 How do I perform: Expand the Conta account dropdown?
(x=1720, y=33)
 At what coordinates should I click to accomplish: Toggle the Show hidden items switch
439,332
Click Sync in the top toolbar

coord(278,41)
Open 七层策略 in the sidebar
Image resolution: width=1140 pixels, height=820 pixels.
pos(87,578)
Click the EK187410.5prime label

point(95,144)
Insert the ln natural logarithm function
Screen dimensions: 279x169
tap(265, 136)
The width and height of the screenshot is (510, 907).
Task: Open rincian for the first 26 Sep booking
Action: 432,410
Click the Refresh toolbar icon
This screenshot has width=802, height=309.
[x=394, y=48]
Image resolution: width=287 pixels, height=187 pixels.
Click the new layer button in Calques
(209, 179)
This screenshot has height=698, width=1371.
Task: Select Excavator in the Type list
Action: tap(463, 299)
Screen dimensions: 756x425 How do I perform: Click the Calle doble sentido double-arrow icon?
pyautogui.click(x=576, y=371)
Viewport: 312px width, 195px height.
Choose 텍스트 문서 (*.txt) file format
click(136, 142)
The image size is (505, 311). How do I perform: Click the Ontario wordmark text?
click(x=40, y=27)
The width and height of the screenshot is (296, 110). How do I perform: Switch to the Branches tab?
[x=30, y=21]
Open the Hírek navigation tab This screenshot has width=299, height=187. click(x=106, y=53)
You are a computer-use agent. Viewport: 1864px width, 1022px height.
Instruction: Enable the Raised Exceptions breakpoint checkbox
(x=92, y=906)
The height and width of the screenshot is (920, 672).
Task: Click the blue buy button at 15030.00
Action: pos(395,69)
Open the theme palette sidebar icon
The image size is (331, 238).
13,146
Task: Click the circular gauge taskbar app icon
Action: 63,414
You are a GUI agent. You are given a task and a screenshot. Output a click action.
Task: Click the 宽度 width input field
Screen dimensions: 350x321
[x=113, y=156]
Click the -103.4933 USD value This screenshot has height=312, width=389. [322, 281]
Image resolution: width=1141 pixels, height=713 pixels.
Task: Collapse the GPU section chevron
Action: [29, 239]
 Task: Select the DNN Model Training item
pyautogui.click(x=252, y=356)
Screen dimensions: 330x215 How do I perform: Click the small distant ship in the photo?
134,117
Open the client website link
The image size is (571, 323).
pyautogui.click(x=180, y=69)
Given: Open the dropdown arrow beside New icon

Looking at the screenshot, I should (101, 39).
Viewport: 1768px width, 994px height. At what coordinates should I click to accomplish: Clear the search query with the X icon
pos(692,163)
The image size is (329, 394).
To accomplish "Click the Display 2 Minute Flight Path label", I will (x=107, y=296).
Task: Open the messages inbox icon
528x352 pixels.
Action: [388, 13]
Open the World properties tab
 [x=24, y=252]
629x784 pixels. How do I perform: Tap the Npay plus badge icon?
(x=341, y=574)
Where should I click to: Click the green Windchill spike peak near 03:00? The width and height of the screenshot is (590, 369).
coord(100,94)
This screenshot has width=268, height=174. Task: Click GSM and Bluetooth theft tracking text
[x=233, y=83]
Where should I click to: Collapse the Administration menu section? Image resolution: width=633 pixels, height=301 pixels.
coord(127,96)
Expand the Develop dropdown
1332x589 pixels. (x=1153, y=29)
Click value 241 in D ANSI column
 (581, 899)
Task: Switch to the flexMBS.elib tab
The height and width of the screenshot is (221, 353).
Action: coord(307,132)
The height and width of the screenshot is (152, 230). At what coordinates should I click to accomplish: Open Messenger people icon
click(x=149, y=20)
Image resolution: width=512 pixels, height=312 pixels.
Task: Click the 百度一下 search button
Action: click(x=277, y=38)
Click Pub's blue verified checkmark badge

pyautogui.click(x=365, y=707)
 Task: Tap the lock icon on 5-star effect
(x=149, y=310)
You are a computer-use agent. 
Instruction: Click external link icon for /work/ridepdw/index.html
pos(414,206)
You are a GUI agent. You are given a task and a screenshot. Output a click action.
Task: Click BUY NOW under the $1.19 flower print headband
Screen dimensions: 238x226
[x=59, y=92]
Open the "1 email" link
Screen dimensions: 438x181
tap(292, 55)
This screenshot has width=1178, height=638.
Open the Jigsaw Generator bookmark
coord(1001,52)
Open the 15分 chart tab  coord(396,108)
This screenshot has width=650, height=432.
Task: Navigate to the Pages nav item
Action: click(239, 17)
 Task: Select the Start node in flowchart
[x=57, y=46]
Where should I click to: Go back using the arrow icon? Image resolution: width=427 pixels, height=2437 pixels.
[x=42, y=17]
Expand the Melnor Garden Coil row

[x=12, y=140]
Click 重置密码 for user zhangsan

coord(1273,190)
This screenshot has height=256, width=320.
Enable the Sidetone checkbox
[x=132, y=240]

· · · ·

### What you need to do
Give the rows as a JSON list of strings, one string per line and no blank lines, starting at the line that contains "The image size is (505, 311)." and ending with the line that contains "[x=113, y=156]".

### Task output
[
  "The image size is (505, 311). How do I perform: Click the Ontario wordmark text?",
  "click(x=40, y=27)",
  "The width and height of the screenshot is (296, 110). How do I perform: Switch to the Branches tab?",
  "[x=30, y=21]",
  "Open the Hírek navigation tab This screenshot has width=299, height=187. click(x=106, y=53)",
  "You are a computer-use agent. Viewport: 1864px width, 1022px height.",
  "Instruction: Enable the Raised Exceptions breakpoint checkbox",
  "(x=92, y=906)",
  "The height and width of the screenshot is (920, 672).",
  "Task: Click the blue buy button at 15030.00",
  "Action: pos(395,69)",
  "Open the theme palette sidebar icon",
  "The image size is (331, 238).",
  "13,146",
  "Task: Click the circular gauge taskbar app icon",
  "Action: 63,414",
  "You are a GUI agent. You are given a task and a screenshot. Output a click action.",
  "Task: Click the 宽度 width input field",
  "Screen dimensions: 350x321",
  "[x=113, y=156]"
]